Most Impressive Defensive Player
Willie Downs, SS
Downs is an athlete committed to Florida State. He hadn’t played defense for his entire senior year before practice this week, but the shortage of defensive backs on the East team necessitated a move from receiver to safety. Downs turned out to be the best defensive player on either team. He intercepted a first quarter pass by AJ McCarron and returned it 49 yards for a touchdown. He also had at least one pass deflection and forced a fumble, along with making several tackles.

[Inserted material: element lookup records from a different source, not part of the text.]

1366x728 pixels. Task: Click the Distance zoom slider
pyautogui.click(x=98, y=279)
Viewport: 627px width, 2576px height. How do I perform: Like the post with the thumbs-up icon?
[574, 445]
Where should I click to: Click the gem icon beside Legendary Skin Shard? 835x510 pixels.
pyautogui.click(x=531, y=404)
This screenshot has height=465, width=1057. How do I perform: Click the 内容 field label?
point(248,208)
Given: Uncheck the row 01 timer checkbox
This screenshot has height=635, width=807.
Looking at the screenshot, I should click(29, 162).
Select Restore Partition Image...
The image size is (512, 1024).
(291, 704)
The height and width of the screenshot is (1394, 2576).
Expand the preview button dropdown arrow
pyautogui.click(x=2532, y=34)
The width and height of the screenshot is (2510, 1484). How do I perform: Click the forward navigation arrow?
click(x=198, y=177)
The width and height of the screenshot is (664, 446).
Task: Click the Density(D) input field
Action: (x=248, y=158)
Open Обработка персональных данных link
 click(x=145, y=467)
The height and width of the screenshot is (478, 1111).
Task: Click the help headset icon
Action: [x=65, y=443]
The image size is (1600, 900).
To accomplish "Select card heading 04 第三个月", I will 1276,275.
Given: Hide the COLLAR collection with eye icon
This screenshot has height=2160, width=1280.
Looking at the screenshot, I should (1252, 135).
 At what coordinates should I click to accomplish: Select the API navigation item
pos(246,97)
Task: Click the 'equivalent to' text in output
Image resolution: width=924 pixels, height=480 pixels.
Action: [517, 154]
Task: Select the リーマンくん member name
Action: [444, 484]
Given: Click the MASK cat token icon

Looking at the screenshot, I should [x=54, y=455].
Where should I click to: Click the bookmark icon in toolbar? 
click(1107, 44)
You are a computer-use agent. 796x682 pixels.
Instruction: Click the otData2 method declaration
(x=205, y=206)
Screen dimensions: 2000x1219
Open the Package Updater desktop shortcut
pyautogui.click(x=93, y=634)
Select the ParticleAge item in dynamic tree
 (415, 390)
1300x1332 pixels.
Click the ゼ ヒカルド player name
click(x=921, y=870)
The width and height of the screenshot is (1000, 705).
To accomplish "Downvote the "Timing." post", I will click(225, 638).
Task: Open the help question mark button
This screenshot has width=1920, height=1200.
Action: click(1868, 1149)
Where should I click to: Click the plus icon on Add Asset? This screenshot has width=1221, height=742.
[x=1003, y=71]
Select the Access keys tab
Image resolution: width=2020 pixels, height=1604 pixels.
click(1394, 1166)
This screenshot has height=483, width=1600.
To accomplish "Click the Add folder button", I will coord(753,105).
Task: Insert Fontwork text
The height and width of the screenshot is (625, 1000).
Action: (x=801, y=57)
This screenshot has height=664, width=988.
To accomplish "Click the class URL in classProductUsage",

Analysis of Michigan Commits

William Campbell, DT
I was thoroughly disappointed in Campbell’s performance. He’s a better player than what he showed in this game. He started at defensive tackle and played sparingly subbing for Xavier Nixon at left offensive tackle. He consistently stood straight up at defensive tackle and played pattycake with the offensive guard before trying to chase down the play. Campbell might have been able to knock around the average high school lineman with a forearm shiver or two, but you can’t do that with elite players. His effort was subpar. It was a meaningless game in the sense that nobody really cares who wins these all-star games; nonetheless, it showed that he didn’t take the game seriously, which brings his discipline and competitive drive into question. He seems like a good teammate and a good kid, so I think he’ll do fine at Michigan. But it does scare me a little bit because former highly touted, mammoth defensive linemen at Michigan (Alan Branch, Gabe Watson) have been guilty of taking too many plays off.

Jeremy Gallon, WR
Gallon received rave reviews early in the week for his ability to get open and create plays for himself. Unfortunately, he sustained a bit of a groin pull in the middle of the week that hampered him for the remainder of the week’s practices. That injury might have prevented him from seeing significant playing time in the game, because Jake Golic and Orson Charles both saw extended time in the slot, and neither of them is a typical slot receiver. Still, Gallon caught a 34-yard pass through a tight window from Tajh Boyd and made an excellent special teams tackle. He will likely be a contributor as a freshman in 2009, returning kicks, working from the slot, or both.

Anthony Lalota, DE
I am not very impressed by Lalota’s skills. He’s a recent convert to football, having not played until his junior year of high school. So significant improvement may still be forthcoming. However, he is very raw as a defensive end and usually tries to beat offensive tackles by bull rushing with 100% effort. I love the effort and that hard work could turn him into a very good player, but at 6’6″ and 260 lbs., he reminds me of former Michigan player Pat Massey, which is generally not considered to be a good thing by Michigan fans. As far as I saw, he didn’t make any plays in the game, and I wouldn’t expect him to play significantly at Michigan for at least a couple years.

Justin Turner, CB
Turner already has a college body and college skills. I’m encouraged by what I saw today. He did get beaten for a touchdown by Patrick Patterson, but he had excellent coverage on that play and Patterson made a highlight reel, leaping, one-handed catch. Turner later had an acrobatic interception to go along with a half dozen tackles or so. He’ll be ready to contribute in the fall, most likely as a slot corner or a safety.

Brendan Gibbons, K
Gibbons had a mercurial performance today. His first kickoff was short; his second kickoff was excellent. His first extra point squeezed just inside the post; his first field goal attempt split the uprights. A 46-yard field goal attempt was about as wide right as you can get. He also had an extra point attempt blocked. One thing I noticed on the blocked field goal was that he was shuffling his feet when he was waiting for the snap. I’m not sure if that was out of nervousness, a bad habit he has, or something he was coached to do. But it didn’t seem like he was ready to be moving when the ball was snapped, which slowed down his approach by a split second. The kick might have still been blocked, but either way, Gibbons has some things to work on. He does have a strong leg, though, which is a great building block.